The whole world sucks: the companies who are slovenly with our data, the criminals who exploit that data when it is inevitably leaked, the grey hat hackers who "joyride to prove they found your keys" to use the memorable metaphor from elsethread, the circumstances which make probing for vulnerabilities incredibly risky because one misstep gets you a prison sentence. the resulting feast of vulnerabilities ripe for criminal exploitation....

[voakbasda]

Do you understand that, from the perspective of the person suffering an attack, there is absolutely zero difference between a good guy that breaks in without a contract, permission, or other sort approval and an actual bad guy? The act of committing a crime actively destroys trust.

Come to me with a list of potential vulnerabilities that I can detect and investigate with an open source scanner, and we can talk. Come to me after you've already broken in, and you will never be grated the trust required to work on security systems.

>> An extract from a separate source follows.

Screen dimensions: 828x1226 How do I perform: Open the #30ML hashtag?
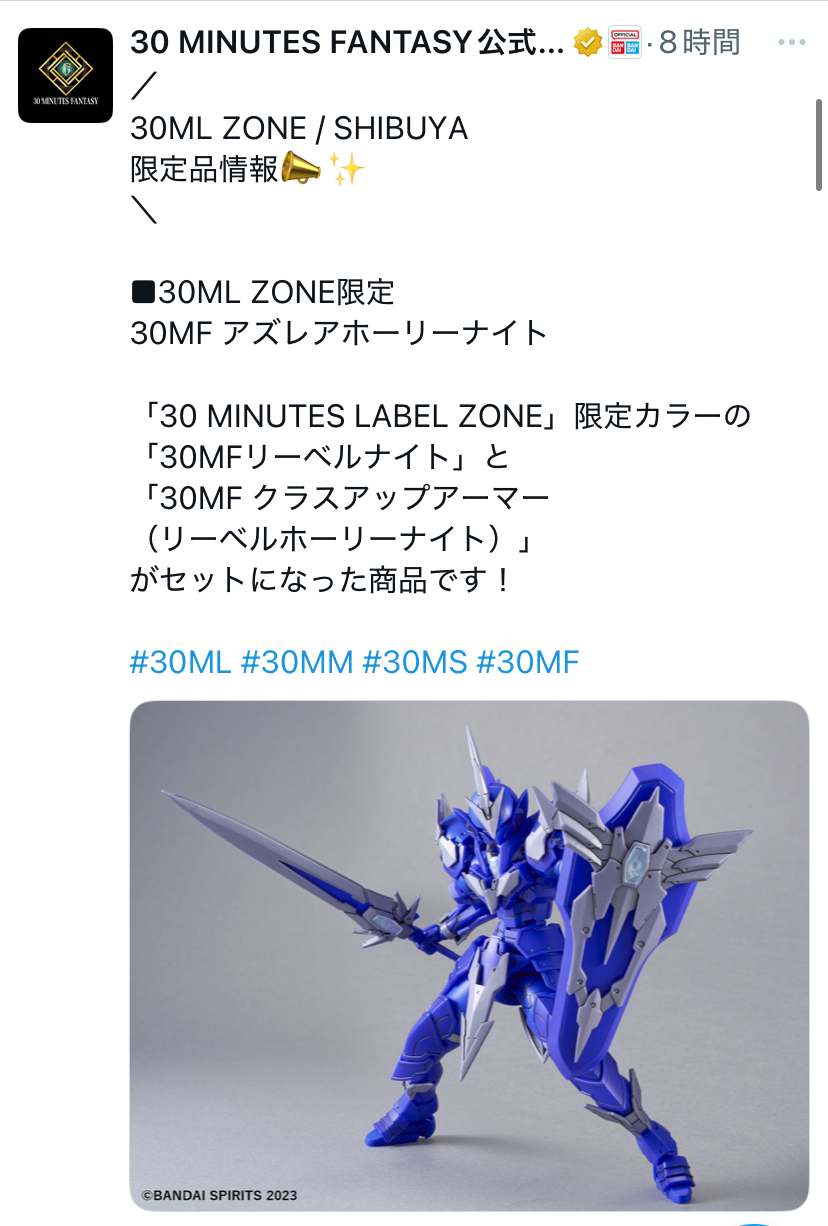pos(181,662)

I think this whole scenario effectively is perjury. Once someone has been proven to lie, everything associated with that lie needs to be vetted (or simply thrown out), because you have demonstrated that this person cannot be trusted to tell the truth. Does anyone here think that perjury is moral or ethical? Is the scenario presented here really that different?

[rectang]

The "person suffering the attack" is not the only party who suffers from an attack — the individuals whose information gets leaked also suffer when a company hoards toxic data and it inevitably spills.

From the perspective of those individuals, there is a dramatic difference between black hats who exploit their data and grey hats who humiliate the toxic data hoarders.

[voakbasda]

Do you think those individuals will see the difference?

Also, I would argue there is no gray. A white that breaks the law cannot be trusted, because they become indistinguishable from a black hat that is pretending to be a white hat.

This all comes down a matter of trust, and breaking the law does not build trust in anyone except other criminals. If anything, it erodes trust by demonstrating the willingness to skirt the rules when it suits you.

In this case and context, I see the use of "gray hat" as an attempt whitewash black hat activities. Once you behave like a black hat, you always need to be treated like a black hat. Trust is like that, particularly when talking about security.

[rectang]

> Do you think those individuals will see the difference?

No more or less than an individual whose home was not robbed because a crime was prevented unbeknownst to them.

However, I believe that the toxic data hoarding companies collectively don't see any difference, and so they don't care if individuals suffer. The suffering of individuals when data is leaked is an externality, and it is only when forced to pay for that externality that companies would start to care.

In this regard, the black hats and the toxic data hoarders both contribute towards undermining the common good. Companies don't care if money disappears mysteriously from the bank accounts of individuals who happen to be their customers — companies just don't want to be embarrassed, as it isn't their money being stolen.

But the grey hats disrupt this state of affairs. They are truly antagonistic to the toxic data hoarders, because they humiliate them, rather than merely use them to steal from somebody else.

This status quo of companies operating unsafely, creating massive but dispersed and plausibly deniable harm, is perfectly legal. But should the public trust these companies? Should the public trust individuals who work hard at these companies to build toxic data stockpiles and cover up intrusions, rather than those who expose the harms these practices bring? Who are the "good guys"?